Posted by Unknown on 9:26 PM
Hello Good People,

Long time, no hear from me. I hope that all is well with you. Today is Independence Day. Tomorrow, I don’t have to work. I’m in a happy place. Since the last time I posted, I got an “A” in my class. That is taking me one step closer to my Graduate Degree. My next class is accounting. Recently, I’ve had awake up call concerning my lack of financial skills; this class is right on time. I need the knowledge so I’m looking forward to taking the class. Recently, I read two books, The 10 Laws of Enduring Success by Maria Bartiromo with Catherine Whitney and Queen of Your Own Life: The Grown-Up Woman’s Guide To Claiming Happiness and Getting The Life You Deserve by Kathy Kinney and Cindy Ratzlaff.

I picked up the 10 Laws of Enduring Success because Maria Bartiromo comes across as a very intelligent woman to me. She always seems to have something worth listening to say. The book is full antidotes and great advice for any stage of success. It is timely for the world that we live in. I recommend it.

Here are the 10 Laws:
1. Self-knowledge: Listen to your heart
2. Vision: Plant your dreams on solid ground
3. Initiative: Keep rattling the cage
4. Courage: Be bold, smart and fair
5. Integrity: Do the right thing
6. Adaptability: Stay open to change
7. Humility: Hold on to your humanity
8. Endurance: Build your stamina
9. Purpose: Know what matters most
10. Resilience: Get up and move on

Redbook magazine did a review of Queen of Your Own Life. Since I saw in the library, I decided to pick it up. It was an easy read with a friendly tone. The advice was doable and realistic. The authors shared stories about themselves in this book as well. One of the Author’s, Kathy Kinney, is best known as Mimi Bobeck from the Drew Carey Show. If you feel underappreciated and need a to feel good about yourself this is a good read for you.
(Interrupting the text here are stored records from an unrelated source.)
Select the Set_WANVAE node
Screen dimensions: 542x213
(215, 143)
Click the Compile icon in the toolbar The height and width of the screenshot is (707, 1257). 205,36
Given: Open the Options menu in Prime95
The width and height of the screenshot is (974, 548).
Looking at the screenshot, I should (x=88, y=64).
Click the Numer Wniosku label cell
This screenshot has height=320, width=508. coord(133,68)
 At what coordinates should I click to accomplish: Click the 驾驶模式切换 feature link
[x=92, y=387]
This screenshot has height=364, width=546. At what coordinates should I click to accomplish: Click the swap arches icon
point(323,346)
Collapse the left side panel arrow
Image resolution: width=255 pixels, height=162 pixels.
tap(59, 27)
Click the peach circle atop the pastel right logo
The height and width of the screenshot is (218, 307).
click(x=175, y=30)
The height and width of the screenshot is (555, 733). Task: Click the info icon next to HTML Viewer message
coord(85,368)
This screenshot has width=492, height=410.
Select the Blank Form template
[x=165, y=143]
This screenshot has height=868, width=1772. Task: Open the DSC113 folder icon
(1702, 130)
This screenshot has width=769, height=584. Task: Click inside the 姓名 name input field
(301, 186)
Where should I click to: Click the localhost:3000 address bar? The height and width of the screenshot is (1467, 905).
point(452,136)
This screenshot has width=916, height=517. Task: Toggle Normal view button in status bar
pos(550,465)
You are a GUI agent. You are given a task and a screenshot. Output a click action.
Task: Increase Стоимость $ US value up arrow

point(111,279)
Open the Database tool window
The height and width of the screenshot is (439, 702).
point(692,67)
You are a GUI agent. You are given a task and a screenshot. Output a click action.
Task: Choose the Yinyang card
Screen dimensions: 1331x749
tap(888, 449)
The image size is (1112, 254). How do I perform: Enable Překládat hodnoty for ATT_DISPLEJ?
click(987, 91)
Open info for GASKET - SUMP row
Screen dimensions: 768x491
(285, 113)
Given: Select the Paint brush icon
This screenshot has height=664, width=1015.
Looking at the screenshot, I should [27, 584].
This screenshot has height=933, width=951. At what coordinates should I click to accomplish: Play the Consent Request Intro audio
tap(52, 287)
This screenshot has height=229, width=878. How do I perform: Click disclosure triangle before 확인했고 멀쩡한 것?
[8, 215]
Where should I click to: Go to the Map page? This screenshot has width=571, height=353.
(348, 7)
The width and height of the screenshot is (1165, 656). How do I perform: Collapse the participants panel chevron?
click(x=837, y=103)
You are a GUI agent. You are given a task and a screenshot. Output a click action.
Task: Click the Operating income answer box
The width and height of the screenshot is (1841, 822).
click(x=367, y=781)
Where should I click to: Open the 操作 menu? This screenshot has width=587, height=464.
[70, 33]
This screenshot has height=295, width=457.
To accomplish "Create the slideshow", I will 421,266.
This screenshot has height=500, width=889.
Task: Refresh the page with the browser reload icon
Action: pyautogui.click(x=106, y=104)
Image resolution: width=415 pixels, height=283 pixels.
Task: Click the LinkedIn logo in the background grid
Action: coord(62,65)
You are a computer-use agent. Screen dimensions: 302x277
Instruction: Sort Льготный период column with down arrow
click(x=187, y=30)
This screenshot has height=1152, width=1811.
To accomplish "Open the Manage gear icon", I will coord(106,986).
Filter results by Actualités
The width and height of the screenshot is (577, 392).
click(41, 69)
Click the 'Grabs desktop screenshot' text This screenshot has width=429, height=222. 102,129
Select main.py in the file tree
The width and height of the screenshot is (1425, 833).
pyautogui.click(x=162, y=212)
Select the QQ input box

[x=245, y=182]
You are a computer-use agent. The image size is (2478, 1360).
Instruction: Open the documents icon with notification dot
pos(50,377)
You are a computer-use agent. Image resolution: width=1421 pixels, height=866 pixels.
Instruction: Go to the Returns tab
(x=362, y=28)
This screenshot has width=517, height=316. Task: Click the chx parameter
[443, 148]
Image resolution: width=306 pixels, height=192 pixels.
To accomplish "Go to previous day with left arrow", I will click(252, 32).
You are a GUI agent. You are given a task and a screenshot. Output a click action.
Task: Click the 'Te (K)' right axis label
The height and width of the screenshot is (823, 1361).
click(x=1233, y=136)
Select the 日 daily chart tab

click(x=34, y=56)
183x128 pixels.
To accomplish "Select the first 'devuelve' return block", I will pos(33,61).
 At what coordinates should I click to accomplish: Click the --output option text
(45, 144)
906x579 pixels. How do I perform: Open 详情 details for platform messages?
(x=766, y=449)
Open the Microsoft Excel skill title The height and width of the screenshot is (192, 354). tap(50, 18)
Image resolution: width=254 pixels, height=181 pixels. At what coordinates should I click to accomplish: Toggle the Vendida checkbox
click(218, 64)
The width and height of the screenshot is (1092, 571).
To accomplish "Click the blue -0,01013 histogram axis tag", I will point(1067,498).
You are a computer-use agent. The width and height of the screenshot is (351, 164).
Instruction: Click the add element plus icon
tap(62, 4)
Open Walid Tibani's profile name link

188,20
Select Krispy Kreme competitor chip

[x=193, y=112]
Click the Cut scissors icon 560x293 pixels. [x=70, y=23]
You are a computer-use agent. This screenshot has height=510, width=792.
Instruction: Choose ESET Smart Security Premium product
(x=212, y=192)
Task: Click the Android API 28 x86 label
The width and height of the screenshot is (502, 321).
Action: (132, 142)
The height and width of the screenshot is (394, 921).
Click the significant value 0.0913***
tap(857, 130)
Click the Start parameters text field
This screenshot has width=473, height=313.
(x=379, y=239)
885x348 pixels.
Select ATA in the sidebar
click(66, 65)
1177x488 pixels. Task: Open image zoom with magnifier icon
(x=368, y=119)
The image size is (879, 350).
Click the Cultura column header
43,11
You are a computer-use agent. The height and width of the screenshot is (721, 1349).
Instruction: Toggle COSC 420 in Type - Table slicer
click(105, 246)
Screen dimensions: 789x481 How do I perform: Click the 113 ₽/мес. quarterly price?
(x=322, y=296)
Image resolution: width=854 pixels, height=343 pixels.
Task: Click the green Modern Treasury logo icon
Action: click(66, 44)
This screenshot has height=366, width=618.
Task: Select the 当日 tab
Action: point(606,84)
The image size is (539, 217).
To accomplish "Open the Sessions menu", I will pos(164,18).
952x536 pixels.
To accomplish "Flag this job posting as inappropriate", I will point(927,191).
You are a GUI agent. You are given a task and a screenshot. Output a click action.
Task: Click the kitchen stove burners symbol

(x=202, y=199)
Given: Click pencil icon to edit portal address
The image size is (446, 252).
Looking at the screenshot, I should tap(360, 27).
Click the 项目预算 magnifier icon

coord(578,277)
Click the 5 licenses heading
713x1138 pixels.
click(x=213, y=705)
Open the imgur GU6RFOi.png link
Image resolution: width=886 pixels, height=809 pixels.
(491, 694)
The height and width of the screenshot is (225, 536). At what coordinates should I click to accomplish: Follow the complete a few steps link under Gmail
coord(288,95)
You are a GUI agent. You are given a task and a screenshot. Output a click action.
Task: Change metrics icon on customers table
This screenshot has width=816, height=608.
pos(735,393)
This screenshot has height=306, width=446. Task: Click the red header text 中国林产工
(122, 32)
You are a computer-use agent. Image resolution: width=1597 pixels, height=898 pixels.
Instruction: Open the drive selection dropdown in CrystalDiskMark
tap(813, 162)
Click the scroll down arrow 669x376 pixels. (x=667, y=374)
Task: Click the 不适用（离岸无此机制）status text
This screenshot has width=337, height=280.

Did I mention that I went with my daughter to see Pam Greer at a book signing? We didn’t get my book signed because there were too many people. It was after work and I didn’t feel like waiting in line forever. She was everything I expected: beautiful physically and spiritually. I was glad that we went.

I am thankful for all the men and women that put their lives on the line so I can live my life. I enjoy the freedom to pursue my personal happiness. I hope you feel the same.